* **EXERCISE BRIEF**:
Your answer should consist only of the line with "How do I perform: Follow" and the lines after it, reproduced exactly through the end of the entries below.

* **TASK MATERIAL**:
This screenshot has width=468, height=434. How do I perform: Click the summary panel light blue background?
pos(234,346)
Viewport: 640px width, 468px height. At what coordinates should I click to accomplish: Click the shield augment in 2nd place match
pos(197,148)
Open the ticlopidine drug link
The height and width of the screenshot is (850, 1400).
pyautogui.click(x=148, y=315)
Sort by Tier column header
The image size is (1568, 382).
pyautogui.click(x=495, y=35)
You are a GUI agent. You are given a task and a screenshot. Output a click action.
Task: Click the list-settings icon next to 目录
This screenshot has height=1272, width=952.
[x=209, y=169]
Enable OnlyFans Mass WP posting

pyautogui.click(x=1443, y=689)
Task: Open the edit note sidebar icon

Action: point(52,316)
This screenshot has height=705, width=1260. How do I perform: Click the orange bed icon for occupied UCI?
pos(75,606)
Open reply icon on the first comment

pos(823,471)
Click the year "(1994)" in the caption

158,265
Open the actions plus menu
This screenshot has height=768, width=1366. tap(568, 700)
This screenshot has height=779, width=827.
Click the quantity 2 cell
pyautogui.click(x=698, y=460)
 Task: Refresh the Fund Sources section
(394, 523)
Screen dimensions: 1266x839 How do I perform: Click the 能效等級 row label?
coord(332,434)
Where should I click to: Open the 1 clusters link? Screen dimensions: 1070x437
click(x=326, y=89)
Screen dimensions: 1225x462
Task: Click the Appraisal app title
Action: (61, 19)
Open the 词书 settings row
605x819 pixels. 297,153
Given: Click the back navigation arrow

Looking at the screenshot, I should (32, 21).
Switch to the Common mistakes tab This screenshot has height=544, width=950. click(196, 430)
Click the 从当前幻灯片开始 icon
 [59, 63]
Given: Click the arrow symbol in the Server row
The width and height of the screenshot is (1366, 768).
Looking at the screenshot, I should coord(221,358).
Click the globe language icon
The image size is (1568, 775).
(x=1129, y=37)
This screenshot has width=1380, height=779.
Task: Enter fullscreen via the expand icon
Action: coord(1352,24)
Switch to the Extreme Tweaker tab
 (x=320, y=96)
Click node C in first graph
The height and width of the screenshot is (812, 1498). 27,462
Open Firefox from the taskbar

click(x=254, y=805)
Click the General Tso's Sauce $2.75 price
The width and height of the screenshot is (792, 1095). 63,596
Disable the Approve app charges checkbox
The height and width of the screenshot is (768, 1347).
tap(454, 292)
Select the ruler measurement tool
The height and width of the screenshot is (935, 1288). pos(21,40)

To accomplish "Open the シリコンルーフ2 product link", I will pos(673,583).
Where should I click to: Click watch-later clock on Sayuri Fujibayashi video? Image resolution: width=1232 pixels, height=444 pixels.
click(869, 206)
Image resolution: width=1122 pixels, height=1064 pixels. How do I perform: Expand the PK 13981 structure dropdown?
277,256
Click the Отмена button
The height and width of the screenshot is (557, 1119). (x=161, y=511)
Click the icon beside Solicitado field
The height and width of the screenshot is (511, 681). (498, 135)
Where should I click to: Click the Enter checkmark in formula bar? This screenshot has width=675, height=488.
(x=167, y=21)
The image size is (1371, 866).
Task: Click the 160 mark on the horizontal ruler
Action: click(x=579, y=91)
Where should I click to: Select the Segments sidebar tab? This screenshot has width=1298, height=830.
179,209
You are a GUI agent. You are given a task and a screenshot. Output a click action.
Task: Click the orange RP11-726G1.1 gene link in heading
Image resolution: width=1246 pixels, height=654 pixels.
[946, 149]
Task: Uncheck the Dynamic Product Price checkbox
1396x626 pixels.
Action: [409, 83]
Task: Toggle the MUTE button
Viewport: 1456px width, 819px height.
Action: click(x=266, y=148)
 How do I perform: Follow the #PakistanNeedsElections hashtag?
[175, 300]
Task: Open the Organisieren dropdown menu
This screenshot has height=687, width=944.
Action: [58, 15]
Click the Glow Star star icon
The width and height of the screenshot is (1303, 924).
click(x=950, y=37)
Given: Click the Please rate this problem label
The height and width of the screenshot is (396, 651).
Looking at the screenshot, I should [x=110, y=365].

* **ANSWER SECTION**:
 How do I perform: Follow the #PakistanNeedsElections hashtag?
[175, 300]
Task: Open the Organisieren dropdown menu
This screenshot has height=687, width=944.
Action: [58, 15]
Click the Glow Star star icon
The width and height of the screenshot is (1303, 924).
click(x=950, y=37)
Given: Click the Please rate this problem label
The height and width of the screenshot is (396, 651).
Looking at the screenshot, I should [x=110, y=365].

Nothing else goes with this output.